Agnès Saint Antoine Emile Berliner Claude Claudette Ludger Duvernay Lionel Groulx Saint Henri Alice Théo Janine Robin Millmans Sandra Ashbal Gabriel René-Robert Cavelier de La Salle Arthur Wellesley de Wellington

Effectuer une dérive à travers les noms des lieux où l’on passe et les noms des gens que l’on croise, c’est comme faire une sorte de méta-écriture. On écrit des noms, ce qui convoque, inévitablement j’imagine, de nombreuses formes intertextuelles. Un mot est un mot est un mot. Nous écrivons sur les fils d’une toile d’araignée plus grande que nous.

07

(rien)

06

rien

À force de trop, d’excès, de surenchère, il faut apprendre à s’arrêter. Dire non. Je suis pris en tension entre l’abondance d’idées de projets et le choix catégorique du refus, je tourne comme une petite toupie colorée sur le plancher de bois. J’ai beau le savoir, à chaque jour je l’oublie: le rien est salutaire.

05

peinture

Un tableau gris s’étire au-dessus des immeubles, il n’y a pas de bruit mais un sentiment de danger m’habite. À chaque fenêtre, un monde unique se développe. La ville fatiguée caresse nos rêves impossibles.

03

latte art

J’écris au Café Saint-Henri.
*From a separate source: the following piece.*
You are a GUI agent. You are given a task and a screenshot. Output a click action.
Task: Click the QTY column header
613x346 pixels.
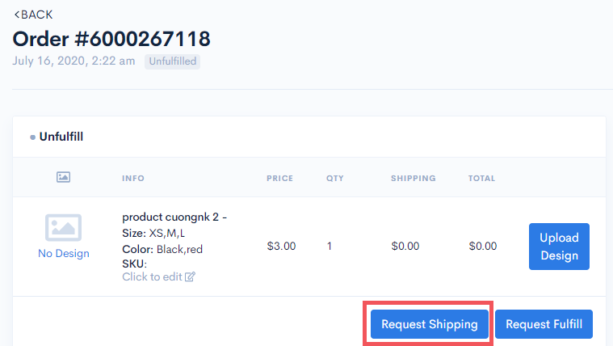[334, 178]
Impossible de savoir à quel moment le matcha est devenu une réalité pour moi. Quand y ai-je goûté pour la première fois? C’est arrivé comme ça, comme un coup de vent qui passe et qu’on oublie. D’où vient le « latte art », d’où vient l’idée de dessiner avec le lait chaud dans le café ou le thé? Je bois mon café noir, mais je ne sais pas pourquoi, le lait d’avoine mousseux dans le matcha, ça me réconforte en fin d’après-midi.

02

primaire

À l’école, dans les toilettes, le lavabo pour se laver les mains était une cuve géante. On pouvait être plusieurs en même temps à se laver les mains. Il fallait appuyer avec notre pied sur un anneau au sol pour que l’eau coule d’un robinet circulaire placé au centre, comme une fontaine. C’était toujours la course pour poser son pied en premier et contrôler l’eau. Aujourd’hui, l’individualisme a tué ce genre d’aménagement collectif et les robinets sont automatisés.

01

climat

Après tant de chaleur inattendue, nous ne savons plus si le retour du froid est normal, s’il est temporaire, s’il est rassurant. Nous ne savons plus garder notre chaleur corporelle, ni garder la tête froide face à la crise climatique. L’avenir est flou. Le climat devient préoccupant. Je m’inquiète et je suis frigorifié. Le vent porte des idées lugubres. La lumière du jour s’estompe. Nous n’irons pas danser sous les lampadaires.